There is one final accolade left to be distributed, and this one goes to the Congress, Third Front, the media, and the JNU professors who have followed a Nehruvian/Marxist formula in lashing out at the BJP and its allies. The accolade is Macaulayism. It was Thomas Babington Macaulay who said that the purpose of British education in India was to create a people Indian in colour but British in every other respect. Macaulayites are those who have internalised the ideology of, as Rudyard Kipling put it, the White Man's Burden are are intent on liberating the "half devil and half child" natives from their superstitions and nonsensical customs. They are a class of self-hating Hindus (Nehru had written to his father to allow him to transfer from Cambridge to Oxford as Cambridge was beginning to have 'too many Indians') and Indians who knew all the bad things that had happened in their culture but none of the positive contributions. They are Indians in blood and colour but anti-Indian in intellectual and emotional orientation. Their self-alienation has wreaked havoc in India's social and political spheres.

Finally, there remains the accusation that the Sangh Parivar is particularly anti-Muslim. This is a difficult issue the Parivar can perhaps NOT be exonerated from entirely. It is not that Hindu organisations make Muslims the focus of their ire for the sake of creating a convenient Other. Militant Hindus have targeted Christians as well for certain actions.
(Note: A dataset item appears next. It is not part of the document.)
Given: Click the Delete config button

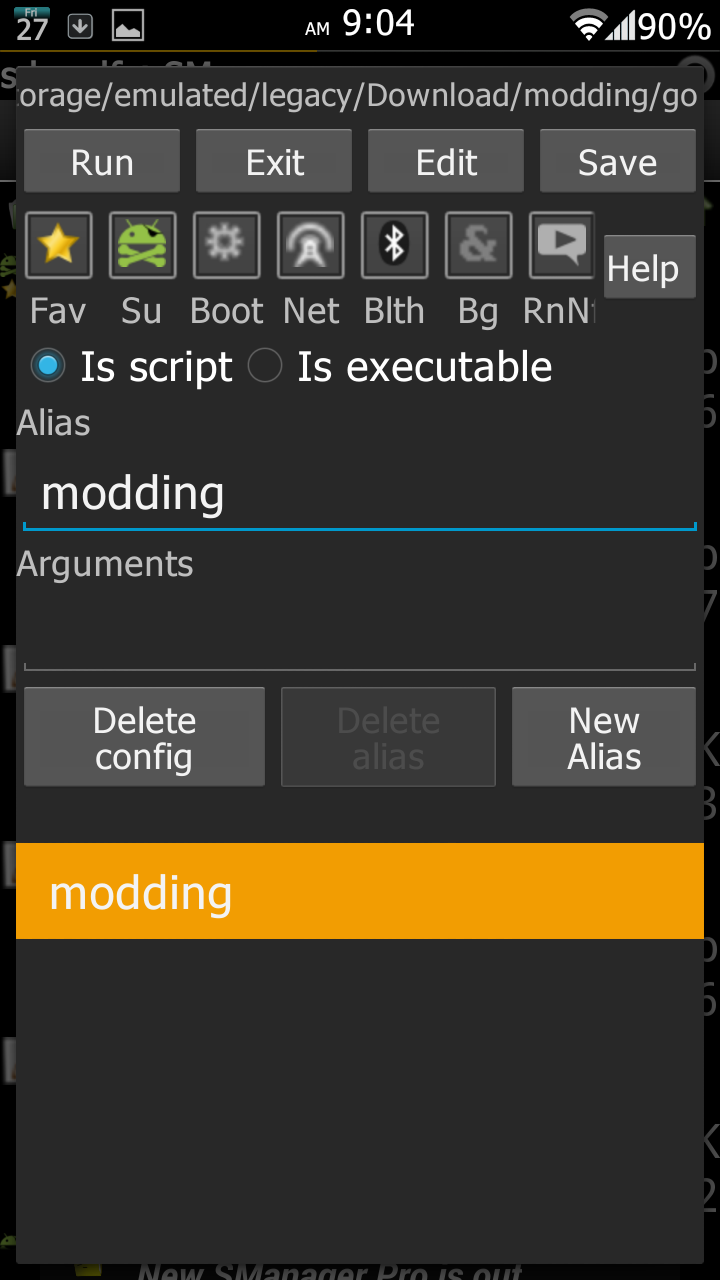Looking at the screenshot, I should (144, 738).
The real opposition is to intolerance. Islam has, irrespective of its scriptural stance, been intolerant around the world these past two centuries. Christianity has been less so but the surge of evangelical ministries may make Christianity equally unwelcome to the Parivar. Hindu rulers welcomed other religious communities that have thrived in India since their arrival. Buddha and the Jain teerthankaras were able to preach beliefs opposed to the orthodoxy freely their entire lives without fear of persecution. Jews and their monotheistic G-d have been left alone, the only place in the world they have never been persecuted. Then why the ire against Islam (and Christianity to a lesser extent)? One answer could be that proselytising religions are in essence intolerant - they seek to convert, by force if possible. Centuries of bad behaviour - desecration and destruction of temples and monuments (eg. Bamiyan), extra taxation, wars - have left some Hindus a little short on patience. India came into Hindu hands for the first time in almost a millennium when it became independent in 1947. This time, the Hindu 'Right' did not want to surrender so easily.